Erforderliche Schritte =
1. In welcher Stadt lebt Saul Friedländer laut dem Textausschnitt heute?
2. Zähle alle Orte auf, die im Textausschnitt über Saul Friedländer genannt werden.
3. Setze den Textausschnitt über Saul Friedländer nach seinem letzten Satz fort.

Saul Friedländer wird 90

Historiker und Zeitzeuge des Holocaust

Im Frühjahr 1939 muss ein kleiner jüdischer Junge mit seinen Eltern aus seiner Heimatstadt Prag flüchten, die von deutschen Truppen besetzt worden ist. Später wird er als Historiker den Holocaust erforschen - es wird sein Lebensthema.

Von Montag, 10.10.2022, 15:00 Uhr|zuletzt aktualisiert: Freitag, 30.09.2022, 9:38 Uhr Lesedauer: 3 Minuten  |  

Saul Friedländer hat wie kaum ein anderer Historiker den Holocaust zu seinem wissenschaftlichen Lebensthema gemacht. Er ist zugleich auch Zeitzeuge, kam 1932 in Prag als Sohn assimilierter Juden zur Welt. Seine Eltern wurden von den Nationalsozialisten im Konzentrationslager Auschwitz ermordet. Er selbst überlebte den Zweiten Weltkrieg und den Holocaust als Kind unter falschem Namen in einem katholischen Internat in Frankreich. Am 11. Oktober wird Friedländer, der heute in Los Angeles lebt, 90 Jahre alt.

Datenzeilen =

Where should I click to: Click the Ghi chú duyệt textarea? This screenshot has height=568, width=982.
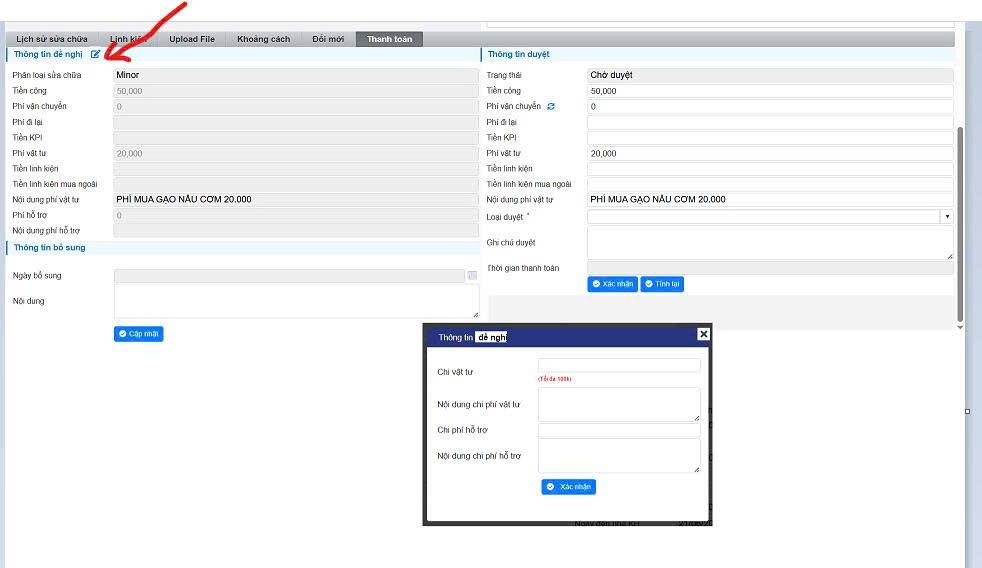point(769,242)
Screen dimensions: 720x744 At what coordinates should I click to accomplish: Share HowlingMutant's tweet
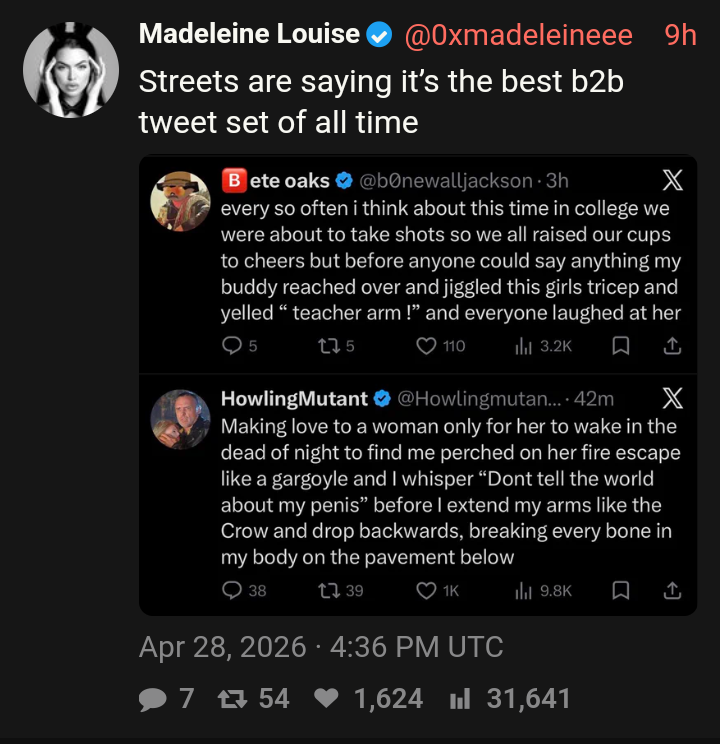point(672,591)
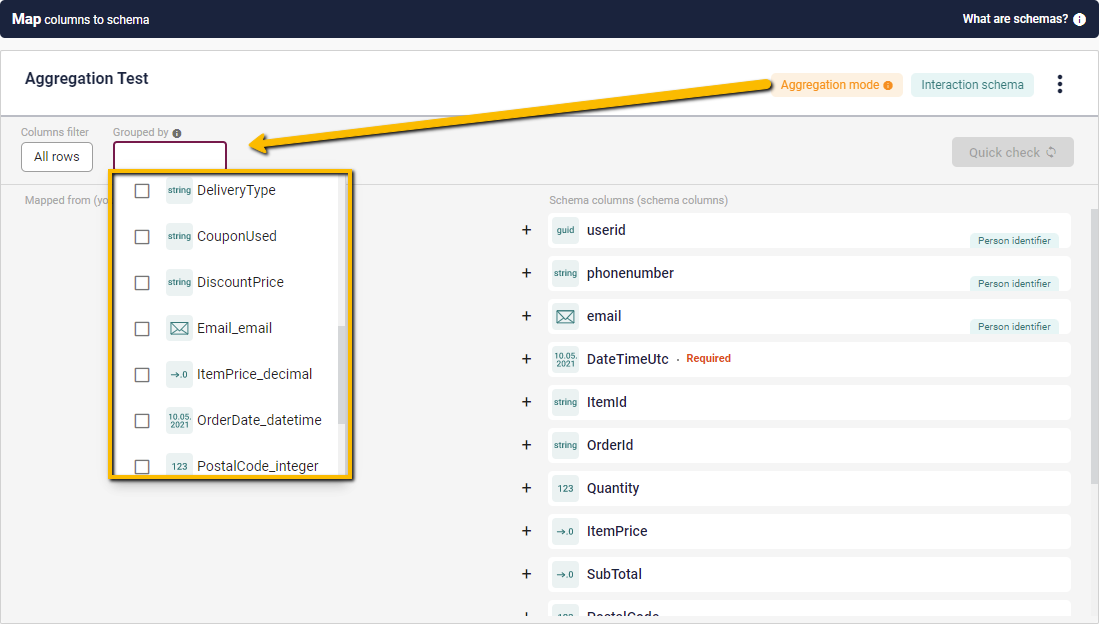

Die Antworten =
1. In Los Angeles.

2. Prag, Auschwitz, Frankreich, Los Angeles

3.
Friedländer hatte Professuren in Genf, Tel Aviv und Los Angeles inne. Auch im hohen Alter nimmt der Historiker noch an den Debatten teil. So wehrt er sich gegen Versuche, den Massenmord an den europäischen Juden durch die Nationalsozialisten auf eine Stufe mit anderen Völkermorden zu stellen. Der Holocaust ist für ihn in seinem historischen Kontext präzedenzlos. Zugleich gelte für alle Opfer von Genoziden: „Selbst bei den schrecklichsten Massenmorden stirbt jedes Opfer für sich, das Leiden jedes einzelnen Menschen ist unvergleichbar“, schreibt Friedländer in dem jüngst erschienenen Sammelband „Ein Verbrechen ohne Namen“ (2022).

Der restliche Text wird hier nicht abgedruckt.